We made co-located TCP up to 7x faster by adding a copy, not removing one.
That sentence should bother you. Every performance engineer is trained to drive copies toward zero. So when we built bpf_sock_splice_pair(), a new BPF kfunc that splices two TCP sockets on the same machine (think service-mesh sidecars, loopback RPC, co-scheduled microservices), our first design did exactly that: a single direct user-to-user copy, the theoretical minimum for an unmodified sockets API.
It was elegant. It was also the wrong tradeoff.
A single copy forces the sender to write straight into the receiver's buffer, which means both sides have to meet at the same instant. That synchronous rendezvous quietly kills batching. The sender can never run ahead, so throughput is capped by handshake latency instead of memory bandwidth.
The fix is a lesson queueing theory has taught for decades: to let a producer outrun a consumer, you need a buffer between them. A buffer costs a second copy, and that second copy is the price of decoupling. Decoupling enables batching, batching amortizes per-message overhead, and owning an in-kernel ring lets the receiver busy-poll, the one thing that finally cracks loopback latency.

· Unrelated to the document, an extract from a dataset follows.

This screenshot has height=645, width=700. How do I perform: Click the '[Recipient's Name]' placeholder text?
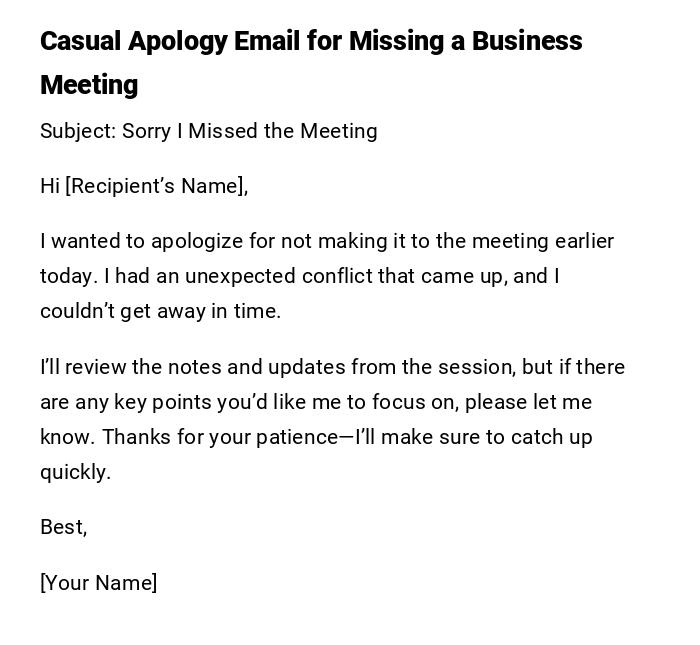tap(155, 186)
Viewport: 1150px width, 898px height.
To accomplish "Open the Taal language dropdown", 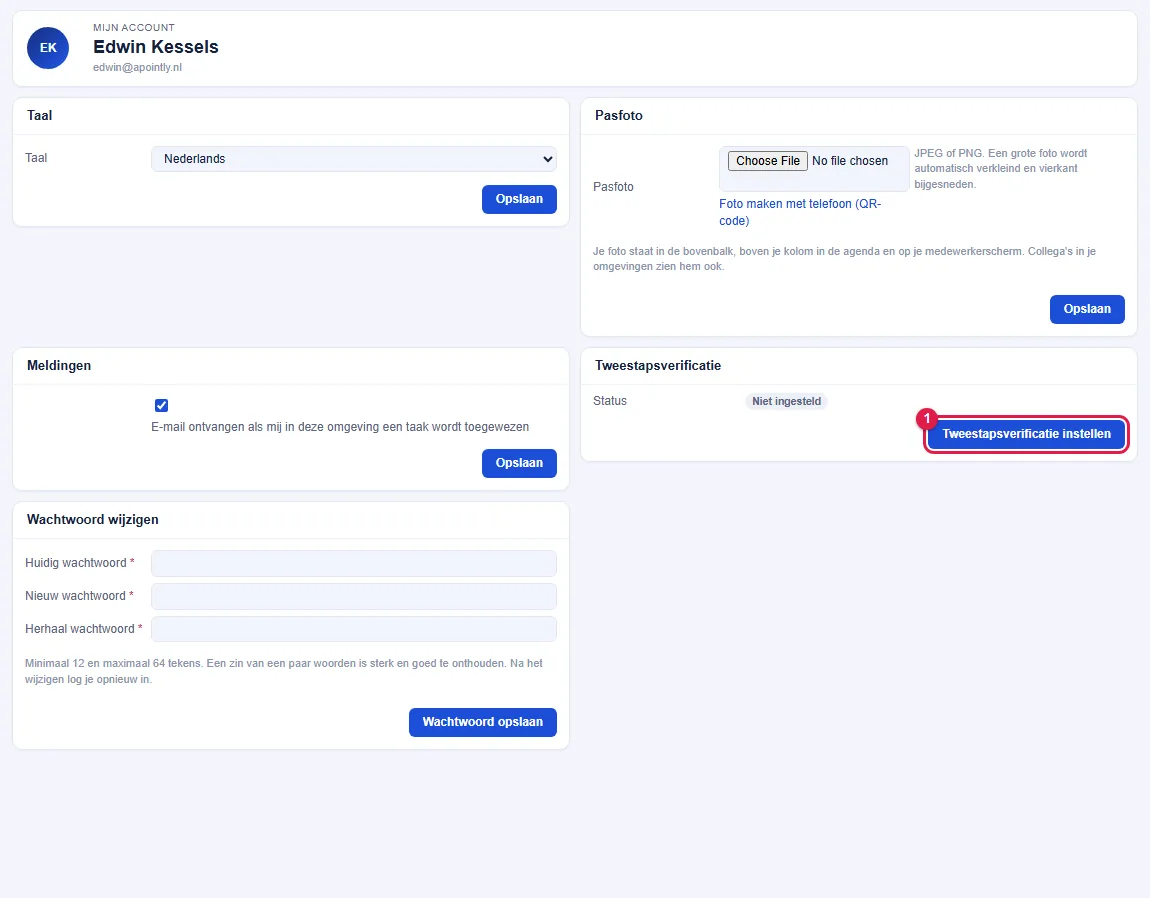I will [354, 158].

The result, measured with netperf at a realistic 1 KB request-response:
- Loopback TCP_RR: 106k to 713k transactions/sec (6.7x)
- Container TCP_RR: 100k to 705k transactions/sec (7.0x)
- No application changes. No new address family. Just BPF pairing ordinary TCP sockets.
We also benchmarked it against AF_SMC's shared-memory loopback, which independently arrived at the same "buffering enables batching" conclusion. Our two-copy ring still comes out ahead of its three-copy path.
The full design story, the dead end we walked into first, and a comparison with AF_SMC:
multikernel.io/2026/06/11/bp…
The patchset is up as an RFC on the BPF and netdev lists. Reviews and benchmarks welcome.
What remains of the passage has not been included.